Adding more Security classes to Data Set Security classifications

As of this moment we have the following Data Set security classifications:

  • Restricted – Data can only be accessed by authorized individuals or processes.

  • Public – Data is public facing, such as company name etc.

  • Personal – Data is personal

A customer has requested that we add in further security. At their organization, they use the following security:

  • Restricted - Restricted data requires strict privacy and security protections. Special authorization may be required for use and collection. Examples - data sets with individual Social Security Numbers (or last four of SSN), credit card transaction or cardholder data, patient health data, financial data, etc.

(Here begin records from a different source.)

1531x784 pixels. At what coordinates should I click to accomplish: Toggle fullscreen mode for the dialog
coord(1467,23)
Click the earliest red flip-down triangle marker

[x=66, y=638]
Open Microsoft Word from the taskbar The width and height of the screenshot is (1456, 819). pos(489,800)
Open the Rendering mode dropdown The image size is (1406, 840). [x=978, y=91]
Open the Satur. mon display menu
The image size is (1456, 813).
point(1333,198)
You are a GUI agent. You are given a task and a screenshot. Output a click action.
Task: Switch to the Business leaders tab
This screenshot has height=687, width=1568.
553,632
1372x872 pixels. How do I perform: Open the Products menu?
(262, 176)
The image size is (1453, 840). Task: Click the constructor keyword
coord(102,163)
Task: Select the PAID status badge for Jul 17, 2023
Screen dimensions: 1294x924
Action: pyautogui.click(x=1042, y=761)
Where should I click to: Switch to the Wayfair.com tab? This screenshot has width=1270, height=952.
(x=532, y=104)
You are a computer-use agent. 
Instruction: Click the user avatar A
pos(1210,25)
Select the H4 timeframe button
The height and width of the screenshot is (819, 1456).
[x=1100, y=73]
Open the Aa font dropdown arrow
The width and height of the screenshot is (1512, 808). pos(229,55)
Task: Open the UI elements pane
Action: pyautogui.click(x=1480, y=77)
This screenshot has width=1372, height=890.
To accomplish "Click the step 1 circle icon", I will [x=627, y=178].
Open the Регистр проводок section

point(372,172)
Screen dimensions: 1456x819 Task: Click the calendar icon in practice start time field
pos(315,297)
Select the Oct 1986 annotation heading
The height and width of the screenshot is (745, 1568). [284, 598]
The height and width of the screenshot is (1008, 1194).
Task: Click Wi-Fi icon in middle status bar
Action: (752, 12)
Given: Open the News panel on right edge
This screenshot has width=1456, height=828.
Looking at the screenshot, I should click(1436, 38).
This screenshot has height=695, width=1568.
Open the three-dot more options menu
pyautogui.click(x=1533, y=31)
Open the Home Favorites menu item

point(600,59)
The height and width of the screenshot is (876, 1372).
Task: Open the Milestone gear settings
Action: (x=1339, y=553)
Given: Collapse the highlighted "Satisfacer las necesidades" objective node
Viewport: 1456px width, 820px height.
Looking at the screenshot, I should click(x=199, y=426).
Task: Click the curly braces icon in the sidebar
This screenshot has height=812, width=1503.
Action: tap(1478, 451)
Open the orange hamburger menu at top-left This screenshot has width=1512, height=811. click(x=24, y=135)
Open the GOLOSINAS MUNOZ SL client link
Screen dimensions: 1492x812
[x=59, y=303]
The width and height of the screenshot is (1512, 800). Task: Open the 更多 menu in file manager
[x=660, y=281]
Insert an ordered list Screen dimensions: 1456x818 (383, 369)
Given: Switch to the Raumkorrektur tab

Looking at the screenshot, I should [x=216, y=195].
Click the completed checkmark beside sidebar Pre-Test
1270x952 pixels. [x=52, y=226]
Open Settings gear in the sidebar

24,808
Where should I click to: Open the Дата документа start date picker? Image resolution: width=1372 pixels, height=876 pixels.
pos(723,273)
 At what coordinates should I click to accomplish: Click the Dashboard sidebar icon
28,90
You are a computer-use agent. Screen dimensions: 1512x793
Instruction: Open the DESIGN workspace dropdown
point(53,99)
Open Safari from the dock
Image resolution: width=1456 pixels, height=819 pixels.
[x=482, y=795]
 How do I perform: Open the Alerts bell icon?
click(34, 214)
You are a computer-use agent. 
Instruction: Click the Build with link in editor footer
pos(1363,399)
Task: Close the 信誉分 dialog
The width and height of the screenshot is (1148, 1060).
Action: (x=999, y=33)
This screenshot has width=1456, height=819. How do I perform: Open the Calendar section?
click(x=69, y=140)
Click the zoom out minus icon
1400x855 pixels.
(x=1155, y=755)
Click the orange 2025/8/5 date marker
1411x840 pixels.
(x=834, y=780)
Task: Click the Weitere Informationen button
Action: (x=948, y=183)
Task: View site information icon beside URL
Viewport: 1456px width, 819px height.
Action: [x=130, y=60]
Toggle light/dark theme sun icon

  • Sensitive - Data confidentiality required by law, policy, or contractual obligation but requires only internal privacy and security user protections.

  • Internal - Confidentiality of data is preferred, but information contained in data may be subject to open records disclosure. Examples - email correspondence, budget plans, etc.

  • Public - Data can be disclosed without restriction. Examples - directories, maps, sales materials, de-identified data sets, etc.

  • Tracy Goldberg
  • Jul 20 2020
  • Likely to Implement
  • Jul 20, 2020

    Admin response

    We have plans to make this configurable. We will update this Idea when we can tie this to a release plan.

  • Attach files
  • Dylan Wilbanks commented
    20 Jul, 2020 08:14pm

    Syniti team needs to identify how we want to support security classifications:

    1. What is our POV when it comes to classifications out of the box (e.g. support GIAC/SANS standard)?

    2. How customizable should this be for customers? (Highly customizable may create an immense amount of configuration overhead for users.)